Background: Stereotactic radiosurgery is the principal therapeutic alternative to resecting benign intracranial tumors. The goals of radiosurgery are the long-term prevention of tumor growth, the maintenance of patient function, and the prevention of new neurological deficits or adverse radiation effects. Evaluation of long-term outcomes more than 10 years after radiosurgery is needed.
Methods: We evaluated 285 consecutive patients who underwent radiosurgery for benign intracranial tumors between 1987 and 1992. Serial imaging studies were obtained, and clinical evaluations were performed. Our series included 157 patients with vestibular schwannomas, 85 patients with meningiomas, 28 patients with pituitary adenomas, 10 patients with other cranial nerve schwannomas, and 5 patients with craniopharyngiomas. Prior surgical resection had been performed in 44% of these patients, and prior radiotherapy had been administered in 5%. The median follow-up period was 10 years.
Results: Overall, 95% of the 285 patients in this series had imaging-defined local tumor control (63% had tumor regression, and 32% had no further tumor growth).
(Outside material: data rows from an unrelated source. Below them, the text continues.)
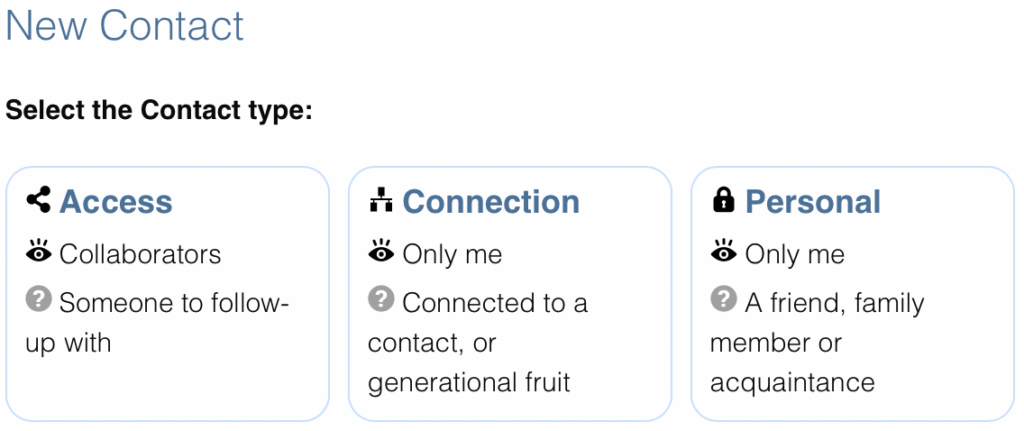Click the question mark icon in Connection card
The image size is (1024, 431).
click(381, 300)
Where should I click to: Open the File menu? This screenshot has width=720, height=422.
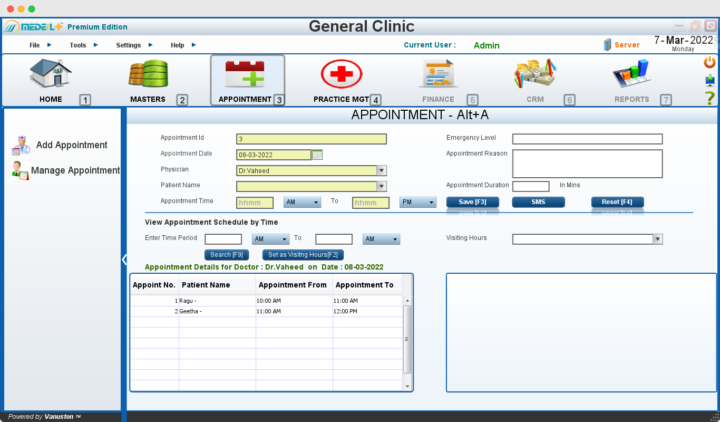35,45
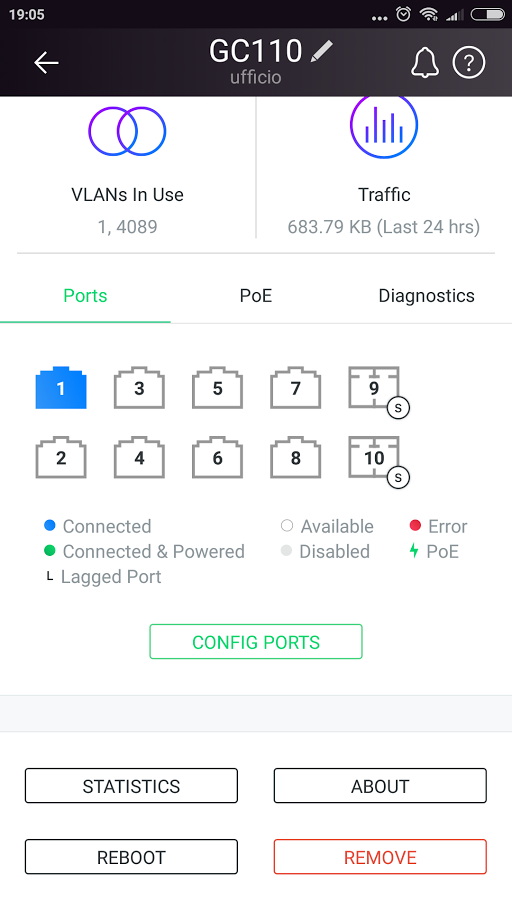Open the STATISTICS button
Screen dimensions: 512x910
pyautogui.click(x=131, y=786)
The actuarial tumor control rate at 15 years was 93.7%. In 5% of the patients, delayed tumor growth was identified. Resection was performed after radiosurgery in 13 patients (5%). No patient developed a radiation-induced tumor. Eighty-one percent of the patients were still alive at the time of this analysis. Normal facial nerve function was maintained in 95% of patients who had normal function before undergoing treatment for acoustic neuromas.
Conclusion: Stereotactic radiosurgery provided high rates of tumor growth control, often with tumor regression, and low morbidity rates in patients with benign intracranial tumors when evaluated over the long term. This study supports radiosurgery as a reliable alternative to surgical resection for selected patients with benign intracranial tumors.